* [TEXT BLOCK]:
Dan is a truck driver who works for Package Express (PE) in the State of Loyola.  PE is a large national firm that delivers packages and express mail for its many customers.  It has a fleet of thousands of trucks and has profits of around $100 million each year.
    Until recently, each PE truck had a large display (similar to a computer monitor) on the dashboard that listed the driver's next delivery stop in large letters.  The display was connected via a wireless signal to the nearest distribution center.  The display would give turn-by-turn directions in a large font to the next pick-up or delivery address.  For safety reasons, drivers were forbidden to use cell phones on the job.
    Two years ago, PE came under new managers who wished to increase profits for investors by cutting costs.  They reasoned that almost all employees had cell phones that could receive text messages.  PE management decided to eliminate the large displays in trucks because they were quite expensive.  Their new policy was that all drivers had to take their personal cell phones to work (PE paid them a $50 credit each month to help pay the cell phone fees).  Information was now transmitted to the drivers by means of text messages on their cell phones.

Word and element location data:

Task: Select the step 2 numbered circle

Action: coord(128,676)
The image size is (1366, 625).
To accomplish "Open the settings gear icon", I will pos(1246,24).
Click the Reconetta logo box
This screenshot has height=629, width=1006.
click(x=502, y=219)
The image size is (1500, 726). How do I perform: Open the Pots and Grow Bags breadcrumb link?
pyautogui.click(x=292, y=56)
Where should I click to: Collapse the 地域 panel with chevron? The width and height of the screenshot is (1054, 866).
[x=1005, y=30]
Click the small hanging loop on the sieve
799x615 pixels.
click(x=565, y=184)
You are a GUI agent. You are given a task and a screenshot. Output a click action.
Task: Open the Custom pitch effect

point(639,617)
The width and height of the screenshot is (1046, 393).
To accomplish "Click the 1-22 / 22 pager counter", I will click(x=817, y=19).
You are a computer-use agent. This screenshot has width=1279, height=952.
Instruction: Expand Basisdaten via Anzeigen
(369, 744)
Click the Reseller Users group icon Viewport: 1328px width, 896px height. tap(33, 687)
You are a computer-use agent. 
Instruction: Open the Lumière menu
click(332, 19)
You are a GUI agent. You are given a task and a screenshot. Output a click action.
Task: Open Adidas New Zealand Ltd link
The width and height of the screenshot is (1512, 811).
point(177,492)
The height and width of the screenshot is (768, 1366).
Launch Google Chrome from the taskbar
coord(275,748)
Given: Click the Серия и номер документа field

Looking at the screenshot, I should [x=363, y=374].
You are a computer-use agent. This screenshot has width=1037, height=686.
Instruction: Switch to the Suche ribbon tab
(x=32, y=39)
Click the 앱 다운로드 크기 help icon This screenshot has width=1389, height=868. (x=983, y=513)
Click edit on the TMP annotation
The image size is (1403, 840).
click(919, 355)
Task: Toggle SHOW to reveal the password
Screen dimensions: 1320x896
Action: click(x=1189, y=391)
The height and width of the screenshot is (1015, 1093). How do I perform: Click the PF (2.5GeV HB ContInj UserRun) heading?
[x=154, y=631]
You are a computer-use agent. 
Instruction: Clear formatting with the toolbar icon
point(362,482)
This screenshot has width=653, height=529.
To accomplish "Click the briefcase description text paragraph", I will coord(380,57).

* [PARTS OF THE EXERCISE]:
a. In the Package Express passage, how much did PE give drivers each month toward their cell phone fees?
b. Transcribe the Package Express passage from "Until recently, each" to "on the job.".

* [RESULTS OF THE TASKS]:
a. PE gave drivers a $50 credit each month.

b.
Until recently, each PE truck had a large display (similar to a computer monitor) on the dashboard that listed the driver's next delivery stop in large letters.  The display was connected via a wireless signal to the nearest distribution center.  The display would give turn-by-turn directions in a large font to the next pick-up or delivery address.  For safety reasons, drivers were forbidden to use cell phones on the job.